荷解きを始めたエレナにならって、私もかばんを開いた。ノートや筆記用具などの勉強に必要な道具を机に置き、美容関係の用品を整理していると、水色の日記帳が目にとまった。日記帳を取り出してぱらりとめくる。
日記帳は私のお守りのようなものだった。想い出を詳細に綴った日記帳。ルイス様の声や顔を忘れていく中で、読み返すことでルイス様と過ごした時間を思い浮かべることができる日記帳は、心の支えだった。ルイス様に噂の真偽を聞くのだと決意した私は、悩んだ末に合宿にお守りを持ってくることにしたのだ。
「ソフィア、そのノートには何が書いてあるの?」
いつの間にか荷解きを終えていたエレナに声をかけられて、反射的に日記帳を閉じて机の上に置いた。日記帳には、学園に入学してルイス様に再会してからの出来事や想いも書いてある。マリアにも絶対に読まないようにと言ってあるのに、エレナに見られたら恥ずかしすぎる。
「じゅ、授業の板書よ」
「あら、その割にはソフィアがそのノートを持っているのを見るのは初めてよ。何の授業のノートなのかしら」
下手な嘘はあっさりと見破られる。にやりと笑ったエレナに嫌な予感がして、後ずさった。
「ルイス様への想いなんてものが書かれてたりして」
私は顔を真っ赤にした。早くこの場から逃げ出したくて、驚くフィオナには構わず、ドアに向かって走った。

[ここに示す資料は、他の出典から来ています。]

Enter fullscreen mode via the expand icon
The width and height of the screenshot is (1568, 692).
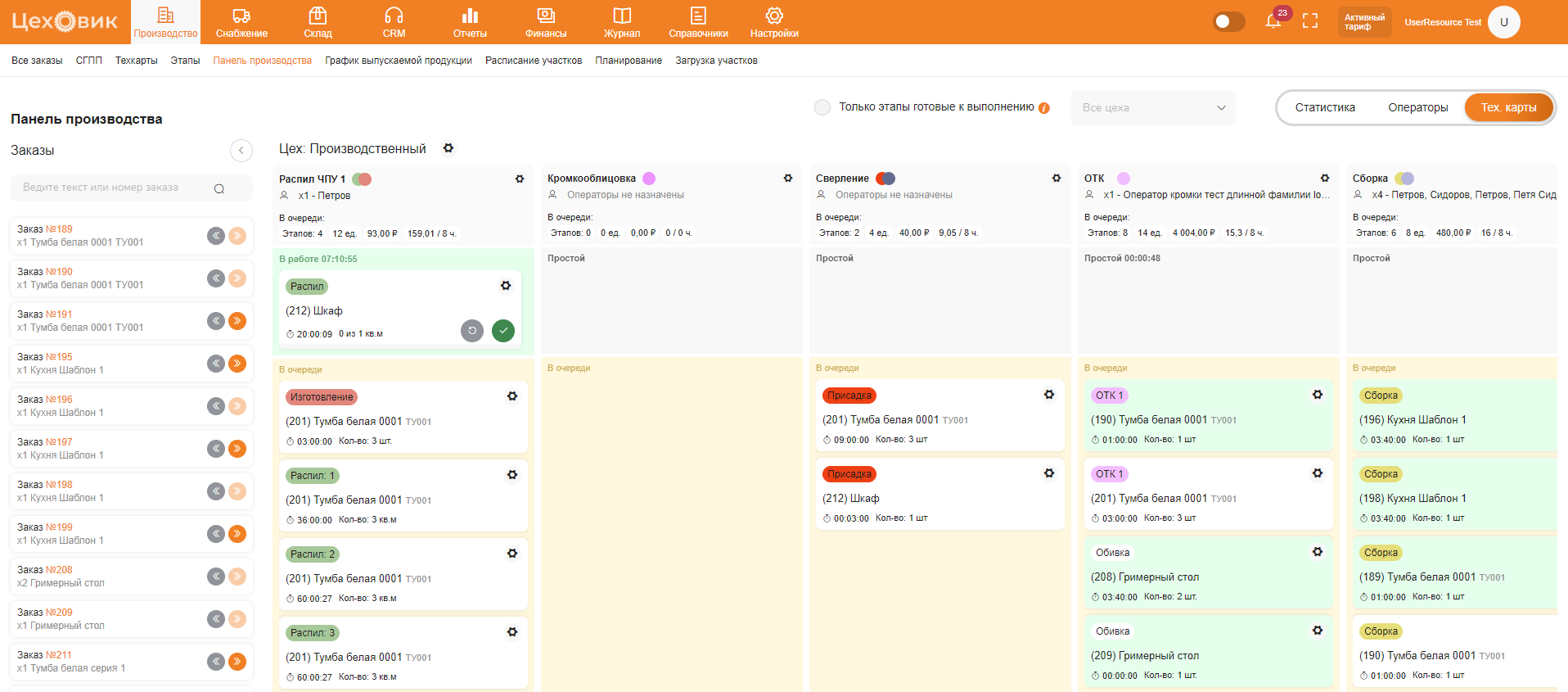[1310, 21]
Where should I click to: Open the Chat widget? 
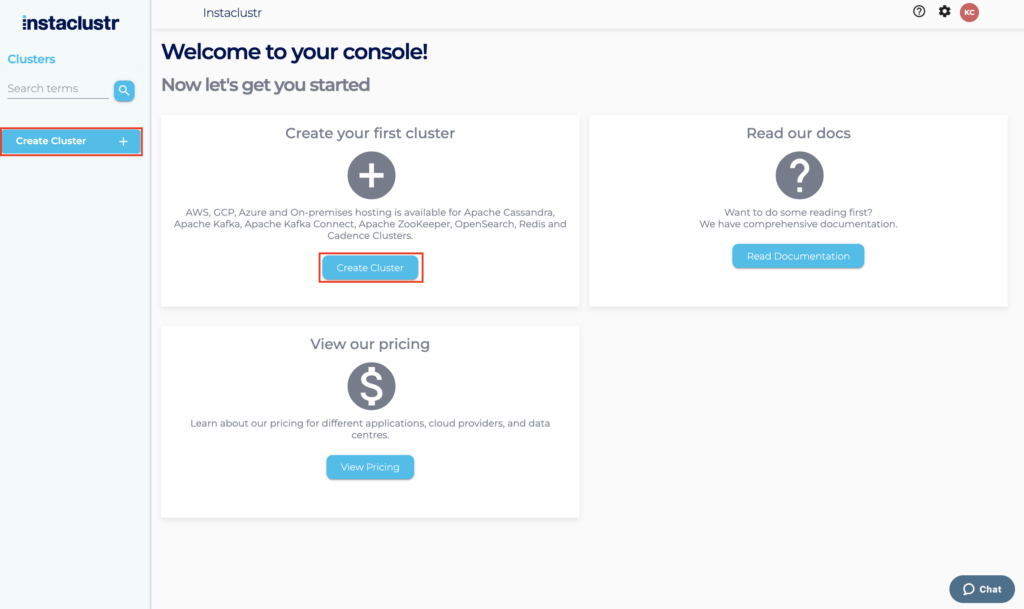click(x=981, y=589)
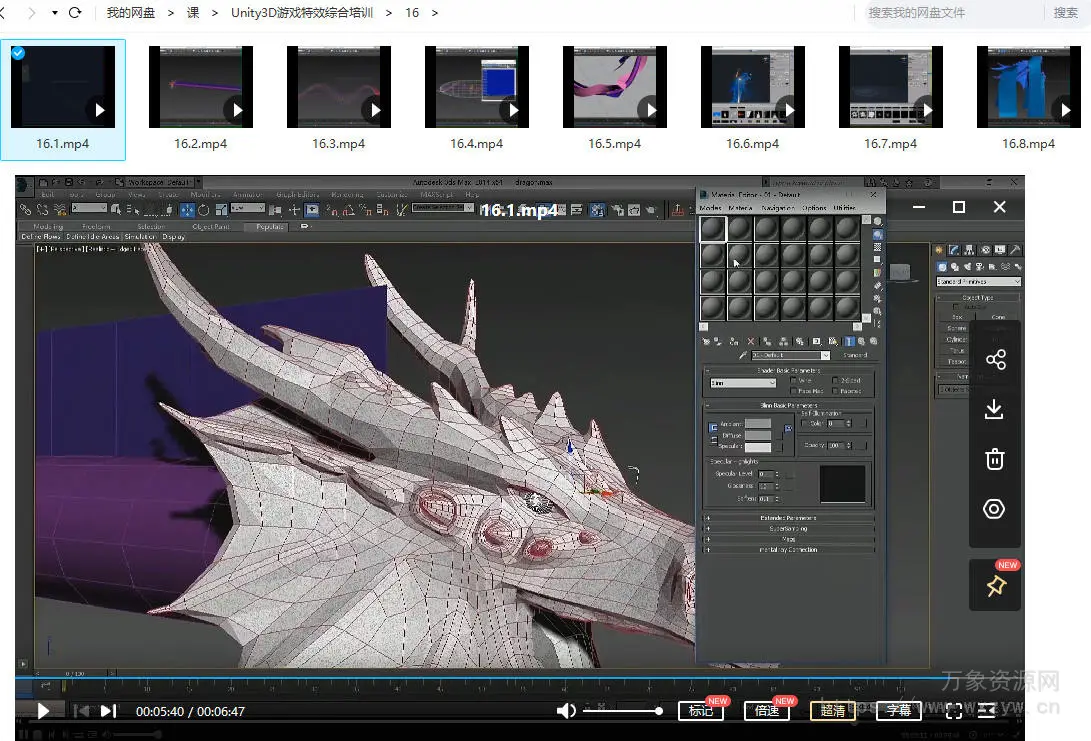Click the share icon in side panel
The image size is (1091, 741).
tap(994, 360)
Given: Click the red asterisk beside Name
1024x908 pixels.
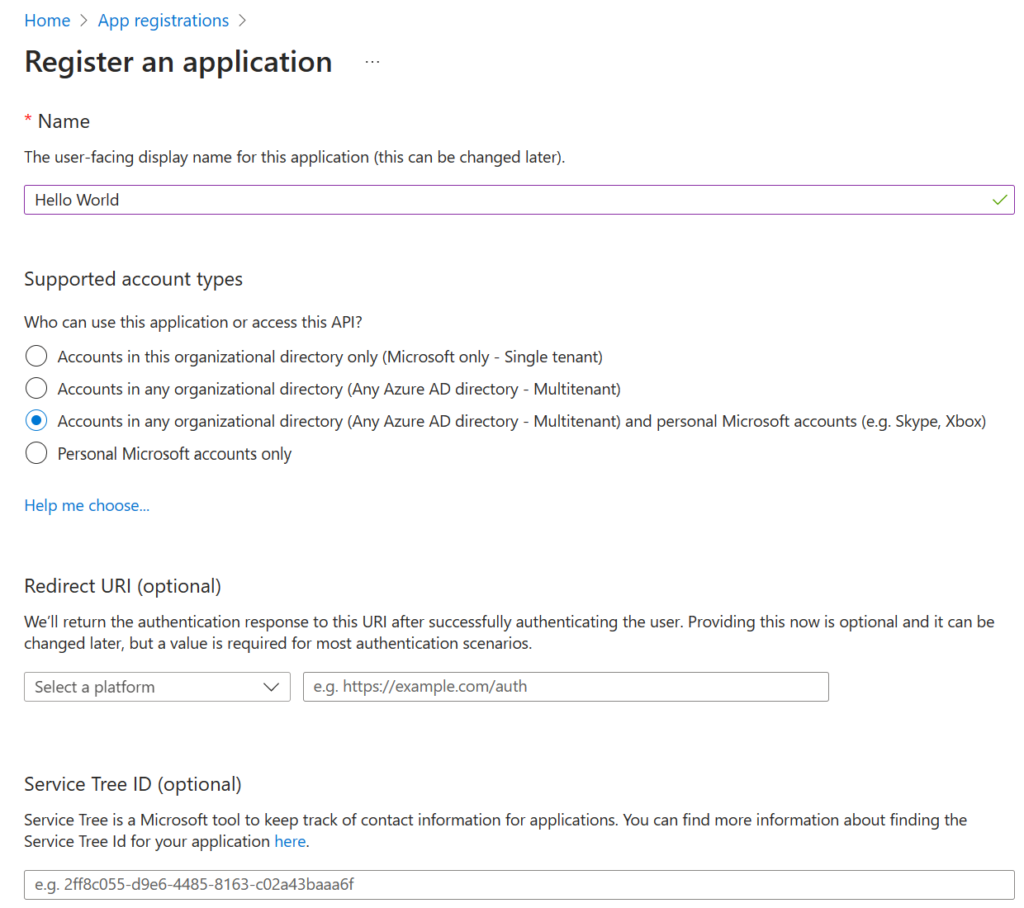Looking at the screenshot, I should click(27, 120).
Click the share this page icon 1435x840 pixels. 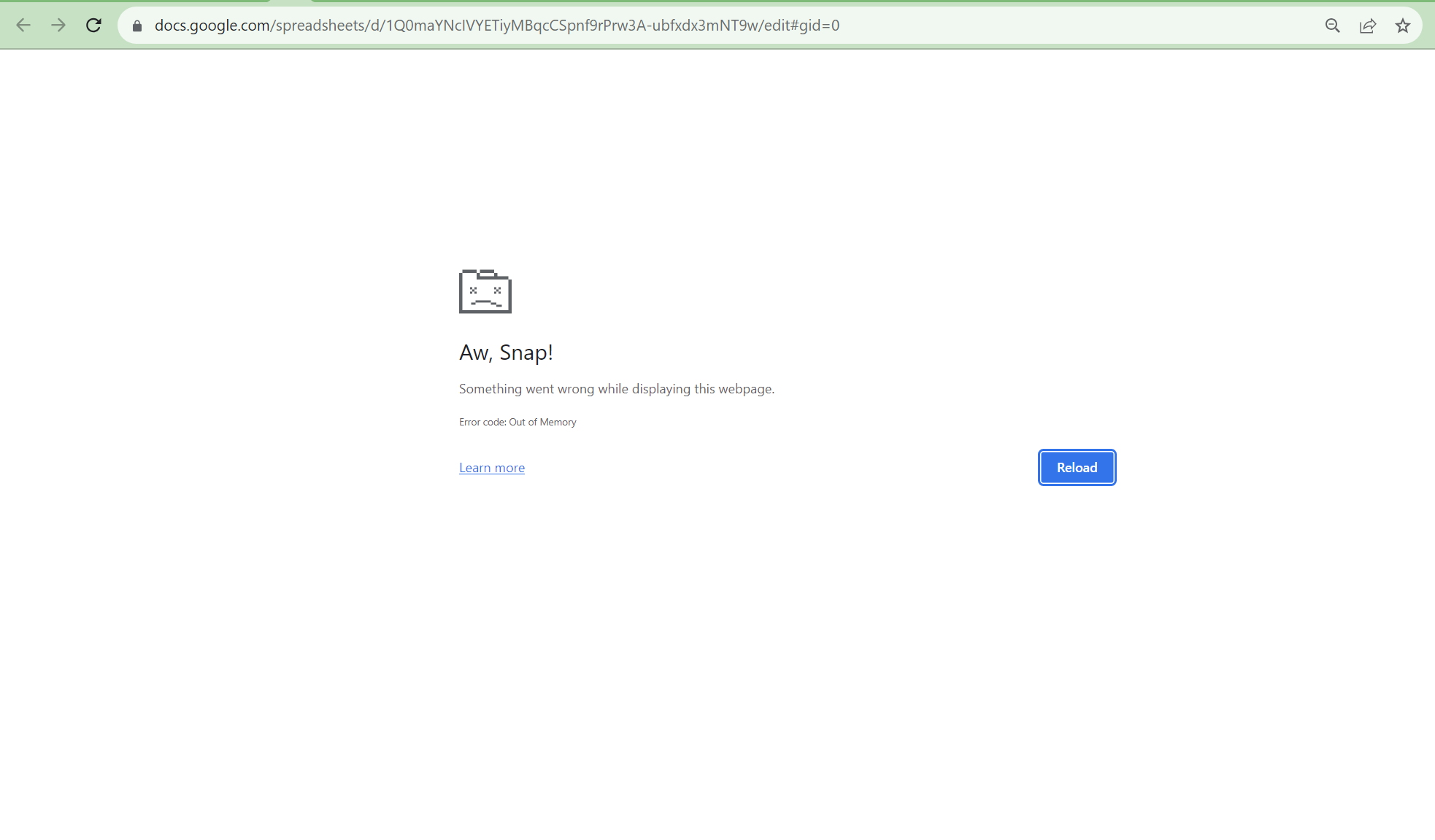pos(1367,26)
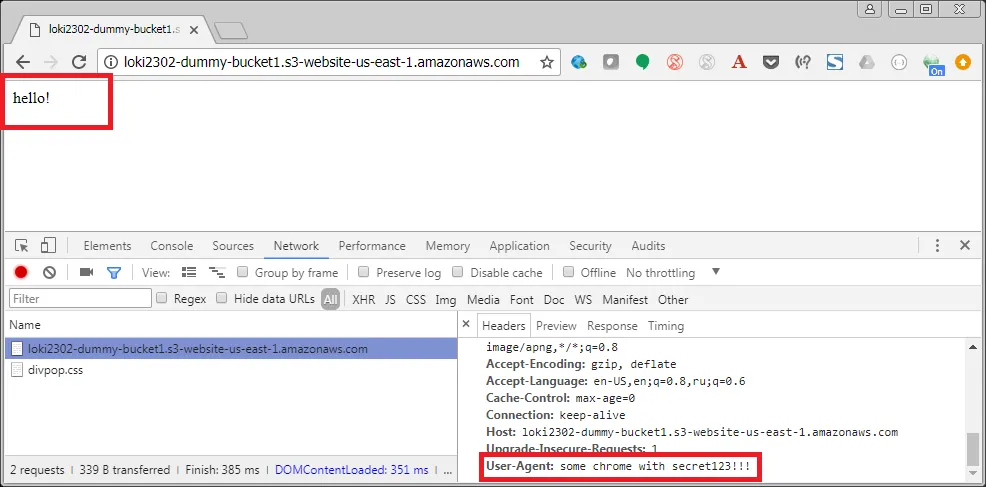This screenshot has height=487, width=986.
Task: Toggle the device toolbar icon
Action: tap(47, 246)
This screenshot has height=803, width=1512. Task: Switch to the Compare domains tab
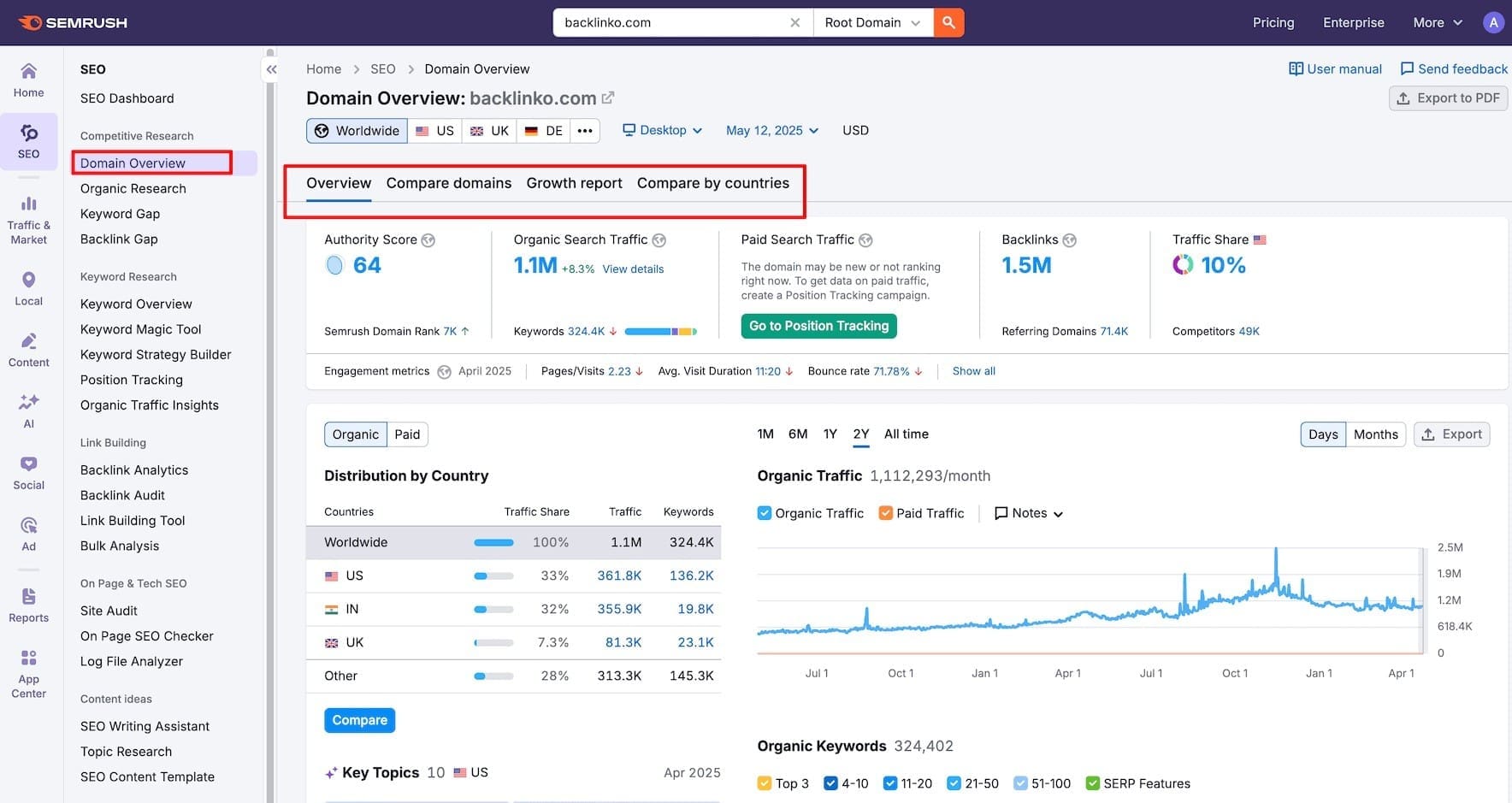pos(448,183)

「あら、図星なのね! ソフィアは分かりやすいから助かるわ! ちょっと話を聞かせなさいよ!」
楽しそうに笑いながら部屋の外まで追いかけてくるエレナに、私は必死に逃げた。話す。話すけれど、落ち着く時間が欲しい。令嬢たちに驚かれながらも、私の息が切れるまでの数分間、追いかけっこは続いた。
「はー、疲れた。もう走りたくない……」
げっそりした私に対して、同じだけ走ったはずのエレナはけろりとしている。
「ソフィアが逃げるからじゃない」
ため息をつきながら部屋に着いてドアを開ける。
「フィオナ、ごめんね。急に2人とも出ていってしまって」
「いえいえ、お気になさらず」
フィオナは、いつもにも増して激しく顔の前で手を振った。
「ごめんなさいね、フィオナ。ソフィアをからかうのはおもしろいから、ついうっかりね」
おもしろい、うっかりでからかわれて追いかけられるのは困るんだけど。再びため息をつきながら、エレナに読まれる前にかばんに戻そうと日記帳を手に取る。持ってこなければよかった。
私の恋の話で勝手に盛り上がるエレナとその相手をしているソフィアの会話を聞いて、本日何度目か分からないため息をつきながら日記帳をかばんにしまった。
この合宿の間に、ルイス様と話ができますように。